In 1921 Charles Best and Frederick Banting, both Canadians, came together in Toronto to work on an idea of Banting’s to try to isolate a substance from the pancreas of dogs that might be successful in treating diabetes. They worked in experimental laboratories in the University of Toronto, Department of Physiology.

Up to this time the problem was that the digestive juices also made by the pancreas tended to destroy the chemical substance that they were trying to extract. Their first stage was therefore to inactivate the part of the pancreas making digestive juices. They did this by tying the tube or duct leading from the pancreas to the intestines and this led to the degeneration of all the pancreas except the important islet cell tissues.

This pancreatic tissue they then ground up and extracted with fluids. This extract they then injected into dogs with diabetes.

The extract led to control of the diabetes in these dogs and the substance they had extracted they called ‘Isleton’ because it had been made from the islet cells. Later they changed the name to ‘Insulin’.

This happened in 1921, and during that eventful year they conducted many experiments to find out the best way to produce a potent and effective preparation of insulin which would be suitable for using on human patients with diabetes.
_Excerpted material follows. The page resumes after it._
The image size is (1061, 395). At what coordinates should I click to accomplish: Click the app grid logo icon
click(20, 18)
The first patient to receive insulin treatment was a boy called Leonard Thompson, who had developed diabetes two years earlier when he was 11 years old. He was now at the last stages of diabetes and was dying. He was given insulin that had been extracted from beef pancreas by Banting and Best’s method. As a result of this insulin, his condition dramatically improved and his diabetes was controlled. His life was saved, and a tremendous medical achievement was made. This demonstration of the success of the insulin in treating persons with diabetes led to the urgent work of finding a way to make insulin in large quantities commercially for the many diabetics requiring treatment. This was done, under Charles Best’s direction, in the Connaught Laboratories with the assistance and support of The Lilly Company of Indianapolis USA. So successful was this work that commercial quantities of insulin were being produced in 1922, the year after its first discovery.
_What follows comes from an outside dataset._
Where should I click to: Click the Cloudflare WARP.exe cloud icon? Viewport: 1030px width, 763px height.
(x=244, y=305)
One drawback of the early insulin was that it had to be given several times a day as it only acted for a few hours. Further research on insulin has been directed to perfect its production and to produce forms of insulin which have a prolonged action so that they need to be given only once or twice a day. Dr Hagedorn of Copenhagen in Denmark found that when insulin was combined with a protein chemical called protamine its action was prolonged. Further lengthening of insulin action has been achieved by combining this protein and insulin with the element zinc. Since then other research work has led to several newer and different forms of insulin with different ranges of activity. These different insulins make it possible for the doctor to choose a suitable insulin or combination of insulins to meet the varying needs of different patients.

Currently, research is going even further into the precise ways that insulin works to control the body’s use of glucose and fats and also to discover the basic cause of diabetes. When we know these things it may be possible to achieve one of our ultimate goals, which is to prevent people developing diabetes. We hope it will also lead to even better and easier ways of treating it.